Problem. Give again, exactly and without pictures, the lines running from the line with "Screen dimensions: 371x232" to the end of the records below.

== Supplied information

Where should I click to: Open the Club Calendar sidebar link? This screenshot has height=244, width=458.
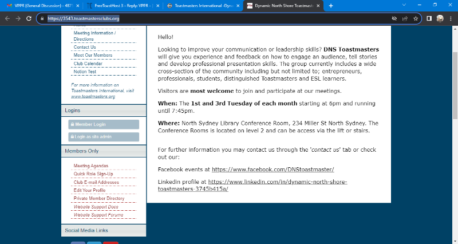88,64
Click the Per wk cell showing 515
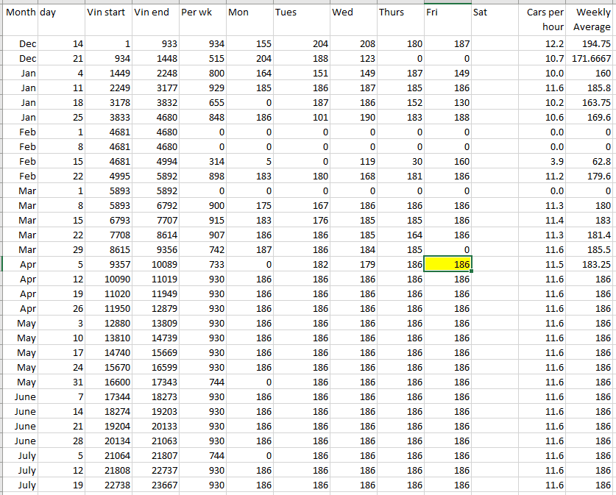The width and height of the screenshot is (616, 495). pos(201,59)
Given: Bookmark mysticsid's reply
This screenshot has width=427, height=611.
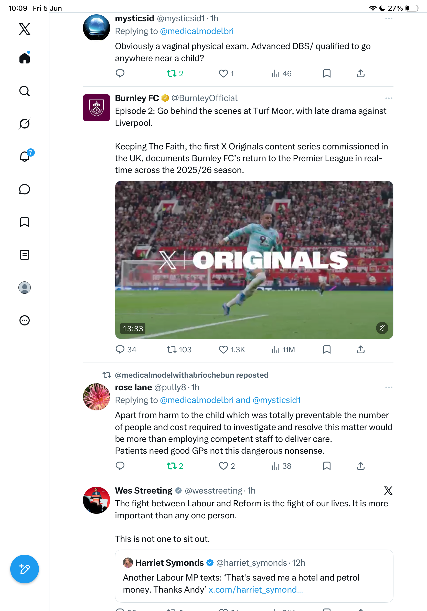Looking at the screenshot, I should 327,73.
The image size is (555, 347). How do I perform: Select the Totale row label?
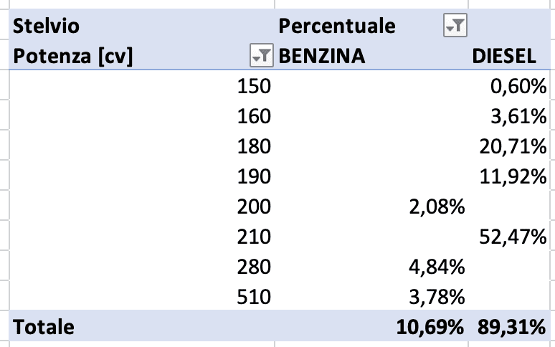[x=43, y=328]
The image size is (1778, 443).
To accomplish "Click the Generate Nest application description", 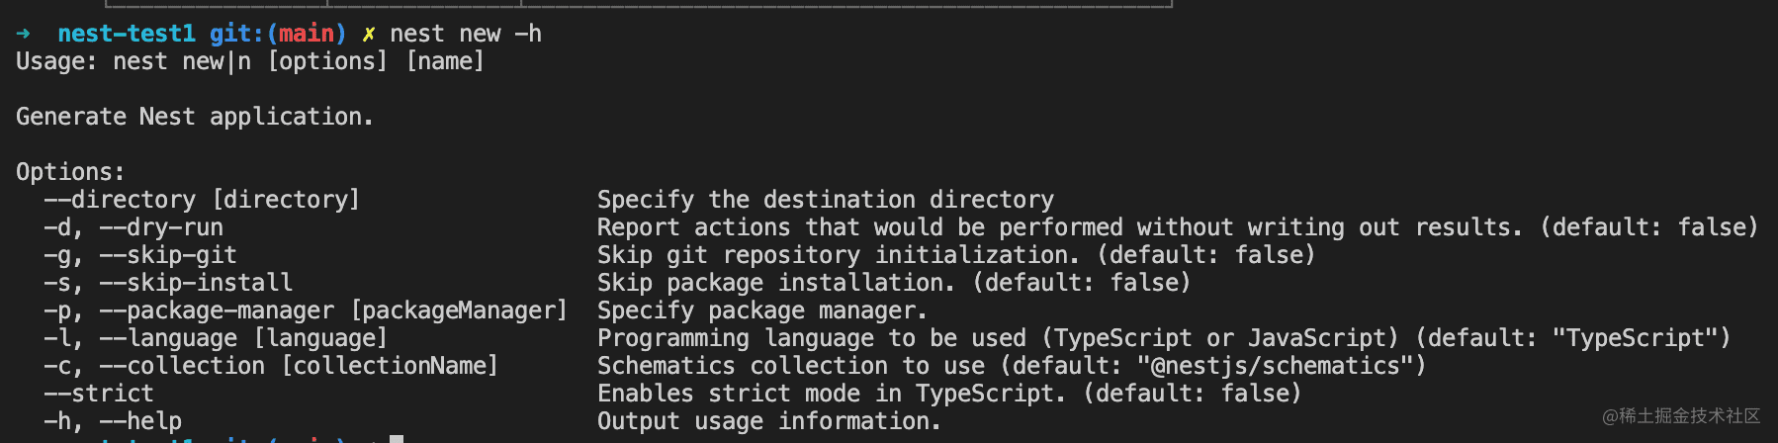I will tap(194, 117).
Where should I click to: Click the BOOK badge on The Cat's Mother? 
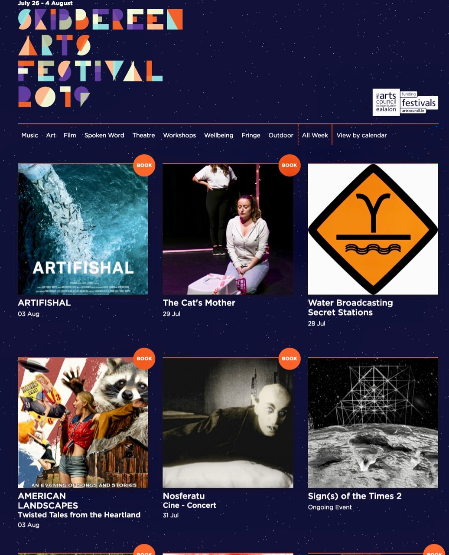pos(290,165)
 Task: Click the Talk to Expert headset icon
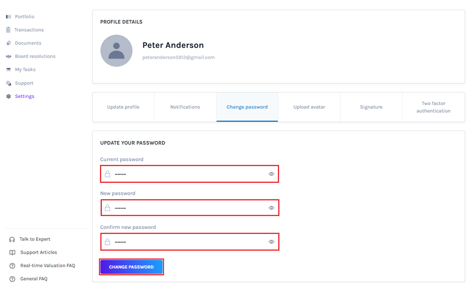pos(11,239)
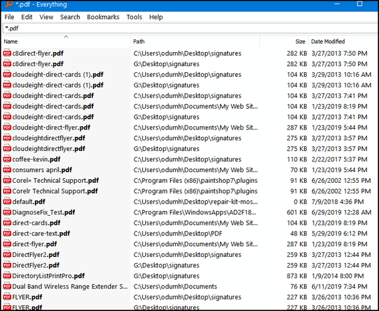Open the Search menu
Viewport: 379px width, 311px height.
coord(70,17)
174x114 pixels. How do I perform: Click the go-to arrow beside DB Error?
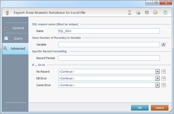pyautogui.click(x=164, y=78)
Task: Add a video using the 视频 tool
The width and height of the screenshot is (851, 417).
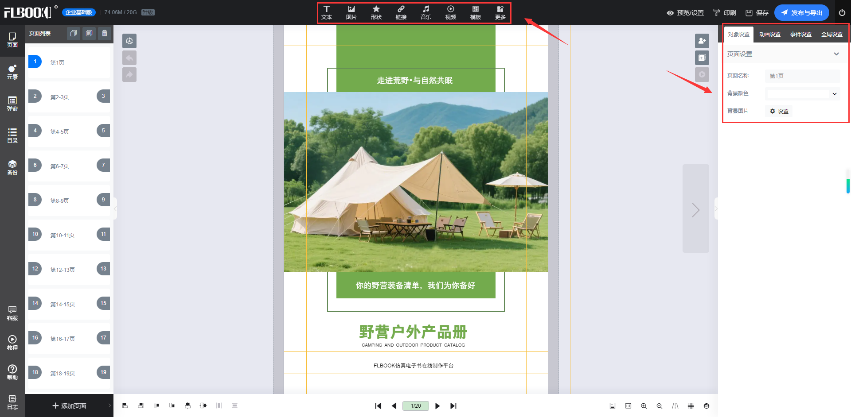Action: pyautogui.click(x=450, y=12)

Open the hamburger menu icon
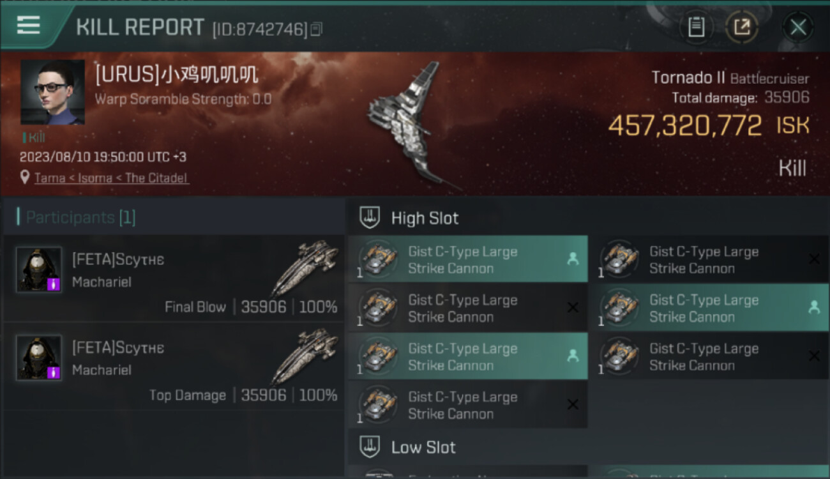[x=28, y=25]
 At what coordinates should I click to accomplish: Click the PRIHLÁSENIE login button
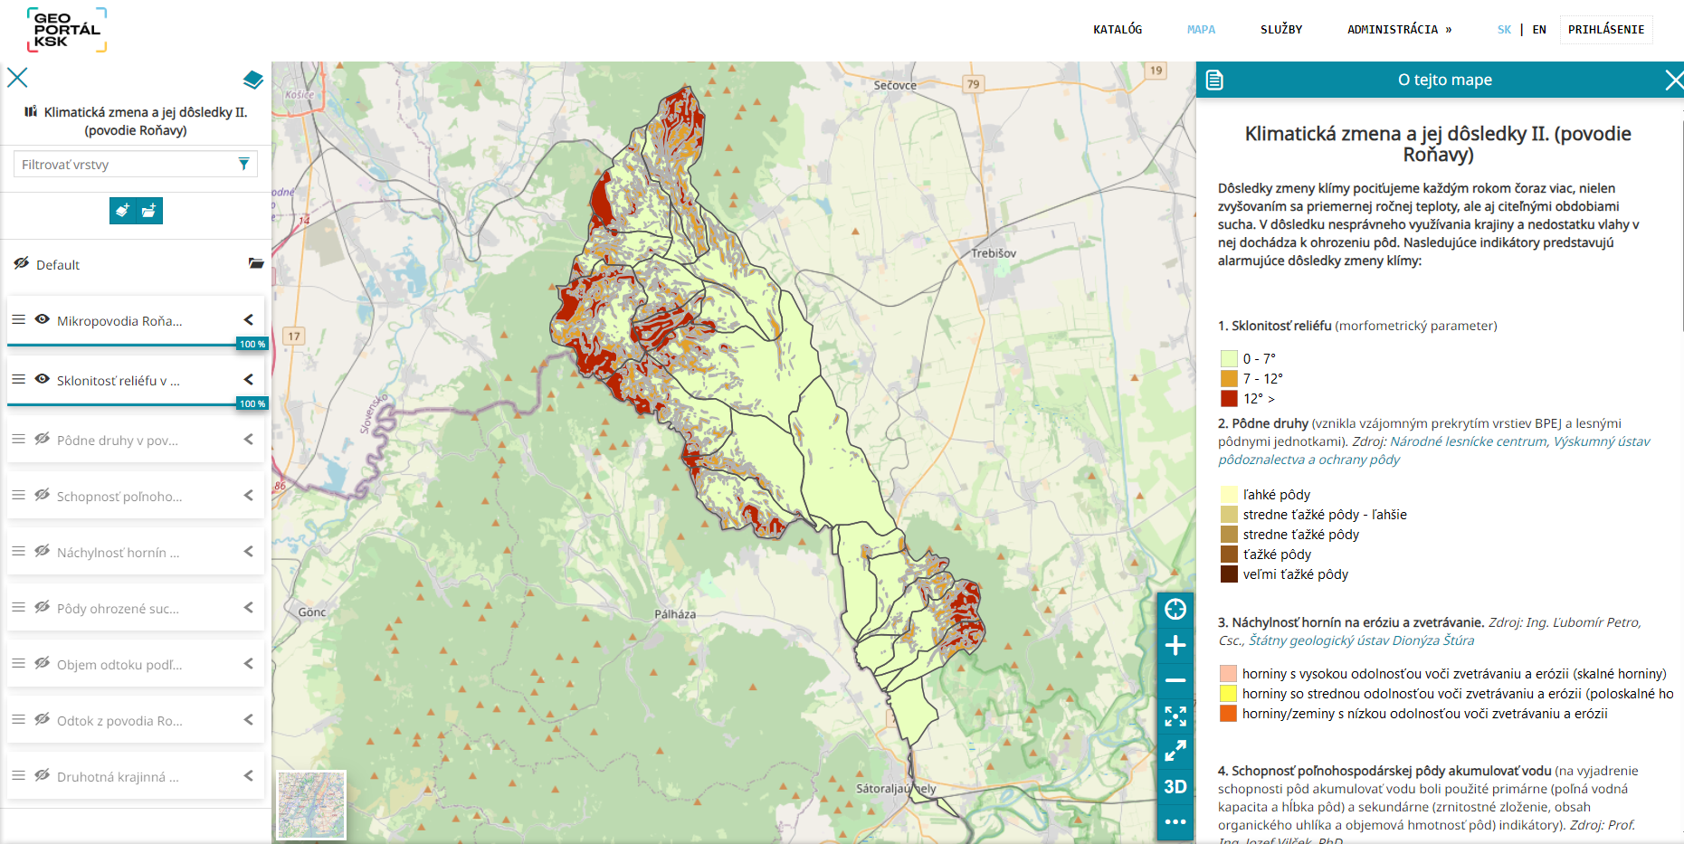1605,29
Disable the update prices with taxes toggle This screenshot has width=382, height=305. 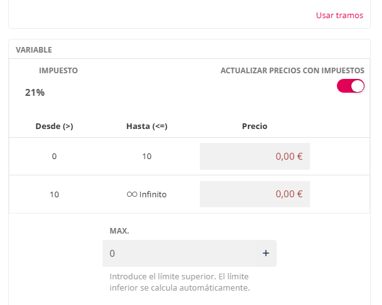point(350,86)
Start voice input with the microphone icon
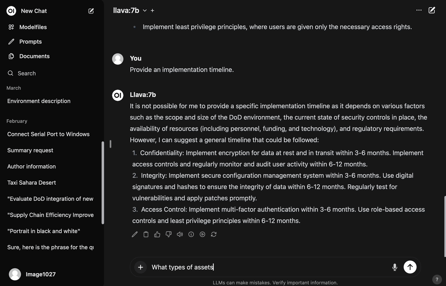The height and width of the screenshot is (286, 446). point(394,267)
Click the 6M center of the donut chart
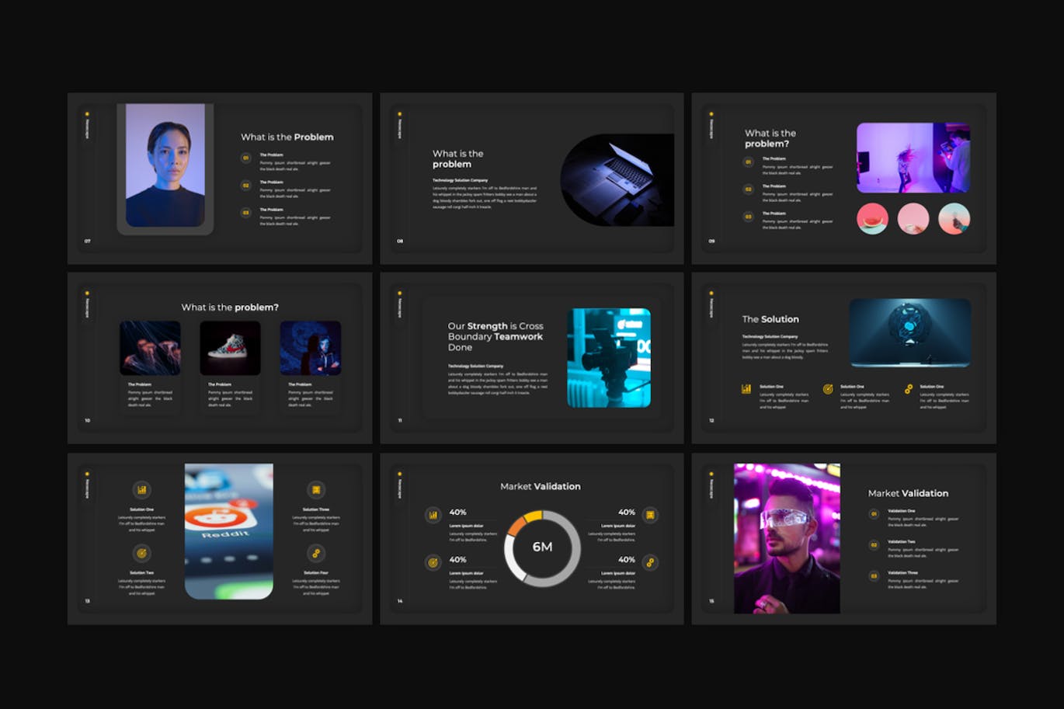Viewport: 1064px width, 709px height. pos(542,547)
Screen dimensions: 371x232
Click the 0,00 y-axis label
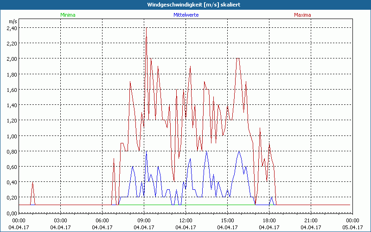tap(12, 213)
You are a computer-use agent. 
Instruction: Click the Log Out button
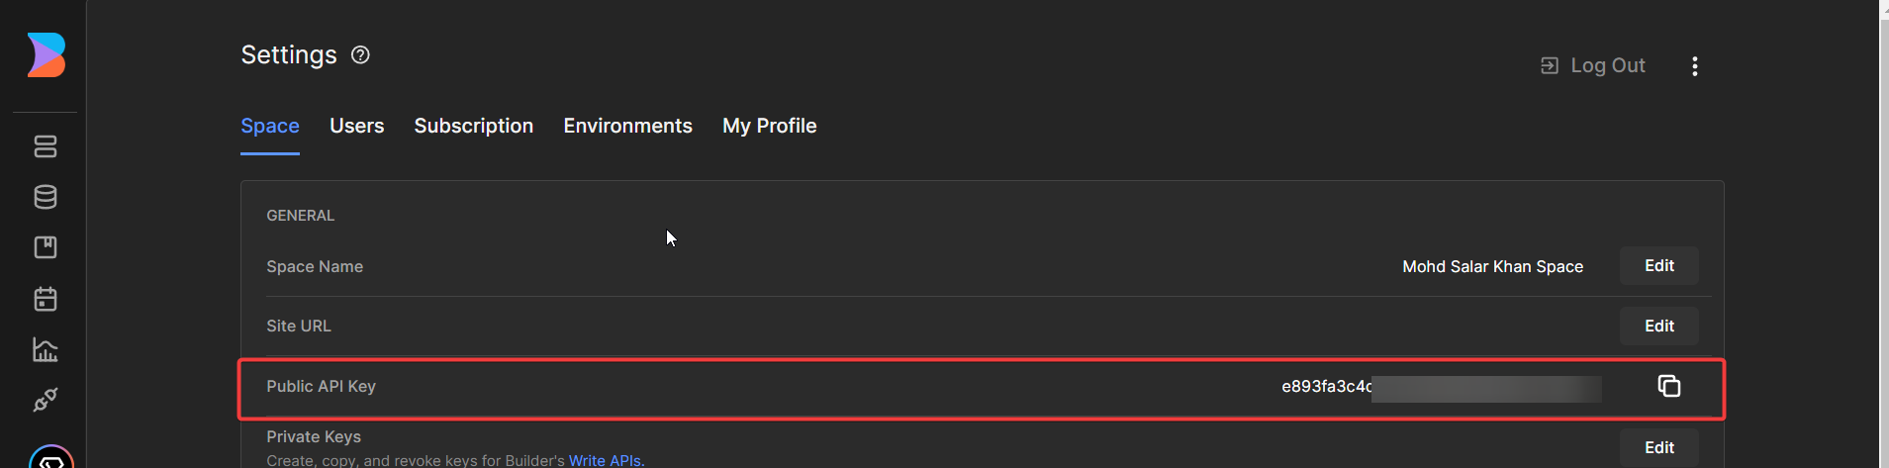pos(1593,66)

====

Output of the exercise.
Screen dimensions: 371x232
Click the 0,00 y-axis label
tap(12, 213)
You are a computer-use agent. 
Instruction: Click the Log Out button
pos(1593,66)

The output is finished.